Toughen up. Toughen up. It was what Rick and Steve said to him as well. It was the Australian motto for testing times. Even Matilda used that phrase once. She did her best to stay in touch after he’d moved out; they spoke a couple of times a week, then once a week, then things lapsed further until his main point of contact was her calm recorded voice: You’ve got through to Matilda, please leave a message. But I haven’t got through, have I? he would think. Sometimes he would leave a message, politely asking her to call back, and sometimes she would. But, for people who had spent most of their lives together, this chillingly formal contact felt worse than total separation. And so it was towards total separation that they began to drift.

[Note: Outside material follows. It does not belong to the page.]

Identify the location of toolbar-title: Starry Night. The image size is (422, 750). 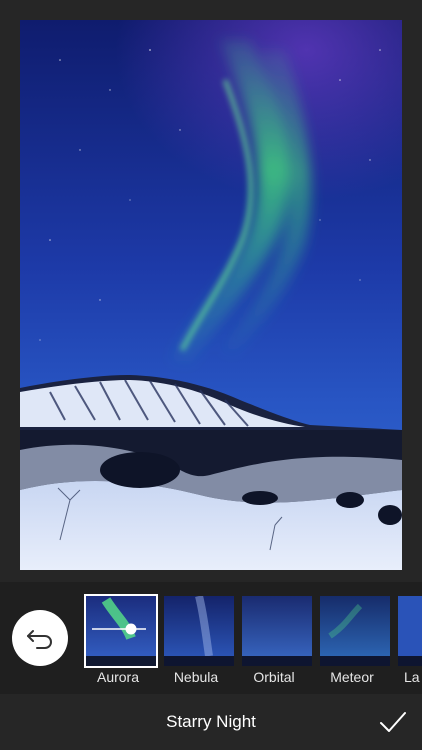
(211, 722).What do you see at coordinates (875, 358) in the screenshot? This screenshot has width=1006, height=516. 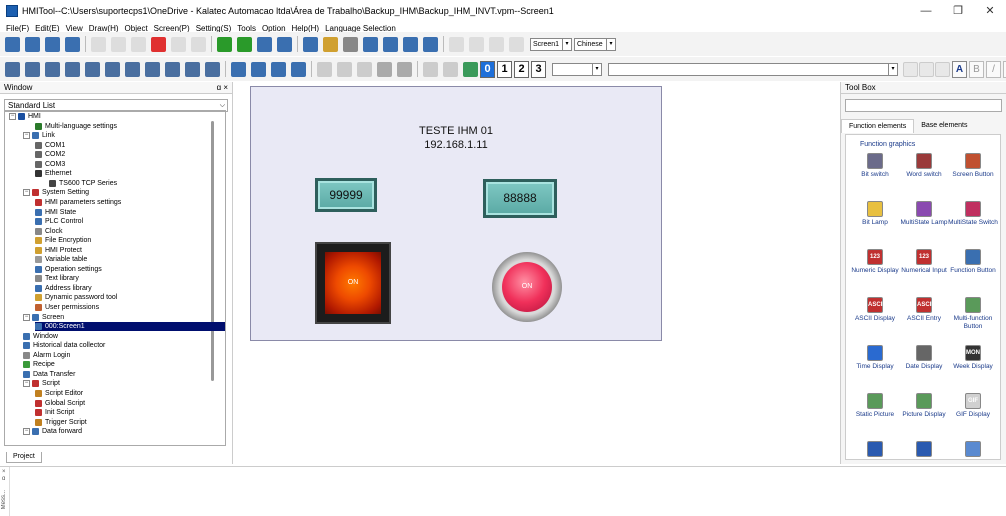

Chris went to three sessions with a therapist, making sure he chose a clinic where he couldn’t possibly run into Bec and Russell by some malign stroke of fortune. When he described the incident, dropping the baby, the therapist did a good job of nodding attentively, but Chris was pretty sure he knew the story already: everyone in Melbourne knew about it, it seemed. The man told him that blaming himself would send him into a ‘spiral of shame’. He had to be kind to himself. Chris tried to explain once again that being kind was not the point; the only point was that he’d hurt the baby and lost his friends, and life had taken a turn from which he couldn’t see how it was possible to recover. The therapist said things might well look different in a year.
Toughen up. Be kind to yourself. Chris stumbled through a couple more months. Summer came and Melbourne was hot and feverish. The grass was yellow in the parks, there were water shortages, the air smelled of barbecues every night. Chris would see groups of high-school kids, students, friends everywhere, going to St Kilda Beach, to music festivals, off for long weekends by the sea. He had started taking pills to get to sleep at night. His world, which had shrunk to the area of his mother’s house, was now essentially contained within his bedroom. He read books without taking anything in. Once or twice he found the nerve to call Matilda, but the pauses were now longer than the stretches of conversation. Once, he even called Russell, and to his surprise Russell answered, sounding guilty and hushed, as if at any moment the call would be brutally curtailed.